Department of Epidemiology, Graduate School of Public Health, University of Pittsburgh, Pittsburgh, PA 15213, USA.
Diabetologia. 2010 Nov;53(11):2312-9. doi: 10.1007/s00125-010-1860-3. Epub 2010 Jul 28.
AIMS/HYPOTHESIS: The FinnDiane Study has reported that mortality in type 1 diabetes is not increased over a 7 year follow-up in the absence of renal disease (RD). Using the Pittsburgh Epidemiology of Diabetes Complications (EDC) Study population (n = 658) of childhood-onset type 1 diabetes (age <17 years), the present study sought to replicate and expand these findings to a 20 year follow-up (as of 1 January 2008) and examine cause of death by renal status.
At baseline (1986-1988), mean age and duration of diabetes were 28 and 19 years, respectively. RD was defined as an albumin excretion rate ≥20 μg/min from multiple samples and grouped as microalbuminuria (MA; 20-200 μg/min), overt nephropathy (ON; >200 μg/min), or end stage renal disease (ESRD; dialysis or renal transplantation).
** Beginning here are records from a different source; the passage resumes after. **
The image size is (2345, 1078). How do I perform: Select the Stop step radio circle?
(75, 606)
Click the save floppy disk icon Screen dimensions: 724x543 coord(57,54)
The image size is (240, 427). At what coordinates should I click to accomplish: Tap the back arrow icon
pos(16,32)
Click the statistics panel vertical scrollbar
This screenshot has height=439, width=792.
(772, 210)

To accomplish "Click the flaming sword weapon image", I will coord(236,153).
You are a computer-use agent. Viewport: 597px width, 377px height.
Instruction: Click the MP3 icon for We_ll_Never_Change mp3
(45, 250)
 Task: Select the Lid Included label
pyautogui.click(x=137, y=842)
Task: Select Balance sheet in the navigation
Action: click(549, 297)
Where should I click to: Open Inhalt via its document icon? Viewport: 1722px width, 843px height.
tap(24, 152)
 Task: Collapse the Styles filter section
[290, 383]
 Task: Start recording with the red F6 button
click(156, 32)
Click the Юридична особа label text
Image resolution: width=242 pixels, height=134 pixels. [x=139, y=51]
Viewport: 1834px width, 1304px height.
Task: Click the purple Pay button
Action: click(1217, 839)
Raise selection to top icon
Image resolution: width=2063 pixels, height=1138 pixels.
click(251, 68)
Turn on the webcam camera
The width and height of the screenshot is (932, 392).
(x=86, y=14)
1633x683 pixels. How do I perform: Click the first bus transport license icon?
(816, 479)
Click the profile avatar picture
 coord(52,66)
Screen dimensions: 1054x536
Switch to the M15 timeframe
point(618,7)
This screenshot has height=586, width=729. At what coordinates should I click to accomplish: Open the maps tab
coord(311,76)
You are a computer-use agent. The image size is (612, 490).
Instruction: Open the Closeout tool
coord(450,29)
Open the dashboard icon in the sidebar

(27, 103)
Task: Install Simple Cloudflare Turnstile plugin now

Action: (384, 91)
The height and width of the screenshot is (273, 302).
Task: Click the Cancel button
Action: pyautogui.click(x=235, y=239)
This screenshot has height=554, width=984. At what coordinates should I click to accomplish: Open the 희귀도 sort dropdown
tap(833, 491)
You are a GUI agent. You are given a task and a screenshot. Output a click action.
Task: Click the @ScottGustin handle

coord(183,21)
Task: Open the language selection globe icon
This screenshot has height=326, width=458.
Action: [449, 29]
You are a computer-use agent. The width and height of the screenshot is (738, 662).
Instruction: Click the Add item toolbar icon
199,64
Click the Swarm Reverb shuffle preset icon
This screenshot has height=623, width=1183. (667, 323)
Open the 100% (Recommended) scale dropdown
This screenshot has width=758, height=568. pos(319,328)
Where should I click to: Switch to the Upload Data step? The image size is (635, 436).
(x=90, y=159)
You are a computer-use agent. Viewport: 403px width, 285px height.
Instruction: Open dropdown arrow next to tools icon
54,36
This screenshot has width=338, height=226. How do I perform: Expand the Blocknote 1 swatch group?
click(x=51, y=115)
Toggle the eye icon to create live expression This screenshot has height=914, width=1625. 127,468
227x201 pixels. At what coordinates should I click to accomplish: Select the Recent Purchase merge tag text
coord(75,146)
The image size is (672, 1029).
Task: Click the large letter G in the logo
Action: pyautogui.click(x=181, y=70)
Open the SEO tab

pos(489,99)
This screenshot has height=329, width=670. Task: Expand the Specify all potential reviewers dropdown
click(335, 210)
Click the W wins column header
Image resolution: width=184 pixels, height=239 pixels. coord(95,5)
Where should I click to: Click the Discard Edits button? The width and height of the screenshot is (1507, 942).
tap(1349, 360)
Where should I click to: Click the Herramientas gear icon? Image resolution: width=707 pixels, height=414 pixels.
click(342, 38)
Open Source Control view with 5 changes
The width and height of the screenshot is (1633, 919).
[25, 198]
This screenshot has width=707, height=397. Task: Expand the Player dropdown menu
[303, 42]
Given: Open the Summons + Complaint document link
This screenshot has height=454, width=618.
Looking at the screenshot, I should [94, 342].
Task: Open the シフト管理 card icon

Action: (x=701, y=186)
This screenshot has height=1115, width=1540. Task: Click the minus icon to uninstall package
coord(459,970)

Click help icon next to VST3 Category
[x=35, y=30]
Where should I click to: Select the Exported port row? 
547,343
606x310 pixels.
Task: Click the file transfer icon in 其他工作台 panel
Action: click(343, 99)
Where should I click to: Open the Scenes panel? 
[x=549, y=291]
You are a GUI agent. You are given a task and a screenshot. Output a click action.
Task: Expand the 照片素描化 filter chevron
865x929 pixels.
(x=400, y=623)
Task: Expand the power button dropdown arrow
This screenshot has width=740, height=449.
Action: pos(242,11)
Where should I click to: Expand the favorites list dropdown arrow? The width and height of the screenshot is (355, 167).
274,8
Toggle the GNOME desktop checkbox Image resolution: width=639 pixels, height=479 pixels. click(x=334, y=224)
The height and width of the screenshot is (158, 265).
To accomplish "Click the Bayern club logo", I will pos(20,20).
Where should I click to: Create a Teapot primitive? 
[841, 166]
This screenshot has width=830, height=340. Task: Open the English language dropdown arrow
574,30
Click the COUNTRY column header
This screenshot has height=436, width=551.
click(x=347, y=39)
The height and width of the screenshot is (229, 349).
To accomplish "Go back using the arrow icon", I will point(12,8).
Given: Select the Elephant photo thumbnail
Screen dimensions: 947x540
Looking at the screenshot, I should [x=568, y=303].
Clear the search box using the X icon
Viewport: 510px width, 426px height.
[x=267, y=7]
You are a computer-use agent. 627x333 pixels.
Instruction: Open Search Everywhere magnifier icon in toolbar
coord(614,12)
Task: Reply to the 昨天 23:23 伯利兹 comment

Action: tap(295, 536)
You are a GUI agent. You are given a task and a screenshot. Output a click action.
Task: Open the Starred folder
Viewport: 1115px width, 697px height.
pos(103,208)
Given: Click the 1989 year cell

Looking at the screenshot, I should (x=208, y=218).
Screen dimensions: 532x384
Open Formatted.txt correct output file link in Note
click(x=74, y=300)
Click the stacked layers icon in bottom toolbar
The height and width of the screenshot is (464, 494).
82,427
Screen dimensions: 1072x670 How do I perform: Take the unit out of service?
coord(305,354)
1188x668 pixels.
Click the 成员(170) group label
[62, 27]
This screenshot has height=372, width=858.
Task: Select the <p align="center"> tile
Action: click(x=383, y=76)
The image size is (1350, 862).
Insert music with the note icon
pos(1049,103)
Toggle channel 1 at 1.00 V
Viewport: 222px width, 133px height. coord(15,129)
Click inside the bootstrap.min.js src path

At baseline, 311 (47.3%) individuals had RD (MA 21.3%, ON 22.2% and ESRD 3.8%). During a median 20 year follow-up, there were 152 deaths (23.1%). Mortality was 6.2 (95% CI 5.2-7.2) times higher than expected, with standardised mortality ratios of 2.0 (1.2-2.8) for normoalbuminuria (NA); 6.4 (4.4-8.4) for MA; 12.5 (9.5-15.4) for ON; and 29.8 (16.8-42.9) for ESRD. Excluding those (n = 64) with NA who later progressed to RD, no significant excess mortality was observed in the remaining NA group (1.2, 0.5-1.9), whose deaths were largely unrelated to diabetes.
CONCLUSIONS/INTERPRETATION: These data confirm the importance of RD, including persistent microalbuminuria, as a marker of mortality risk and suggest that type 1 diabetes patients without renal disease achieve long-term survival comparable to the general population.
目的/假设:FinnDiane 研究报告称,1 型糖尿病患者在无肾脏疾病 (RD) 的情况下,7 年随访期间死亡率并未增加。本研究利用匹兹堡糖尿病并发症流行病学 (EDC) 研究人群(n=658)中儿童起病的 1 型糖尿病(年龄 <17 岁),旨在复制和扩展这些发现至 20 年随访(截至 2008 年 1 月 1 日),并根据肾脏状况检查死亡原因。
在基线时(1986-1988 年),平均年龄和糖尿病病程分别为 28 岁和 19 岁。RD 的定义为多次样本中白蛋白排泄率≥20μg/min,并分为微量白蛋白尿 (MA; 20-200μg/min)、显性肾病 (ON; >200μg/min) 或终末期肾病 (ESRD; 透析或肾移植)。
基线时,311 人(47.3%)存在 RD(MA 占 21.3%,ON 占 22.2%,ESRD 占 3.8%)。在中位 20 年随访期间,有 152 人死亡(23.1%)。死亡率比预期高 6.2 倍(95%CI 5.2-7.2),标准化死亡率比值分别为:正常白蛋白尿(NA)2.0(1.2-2.8);微量白蛋白尿(MA)6.4(4.4-8.4);显性肾病(ON)12.5(9.5-15.4);终末期肾病(ESRD)29.8(16.8-42.9)。排除那些随后进展为 RD 的 NA 患者(n=64)后,在剩余的 NA 组中未观察到显著的超额死亡率(1.2,0.5-1.9),这些死亡与糖尿病关系不大。
结论/解释:这些数据证实了 RD,包括持续微量白蛋白尿,作为死亡率风险的标志物的重要性,并表明无肾脏疾病的 1 型糖尿病患者实现了与一般人群相当的长期生存。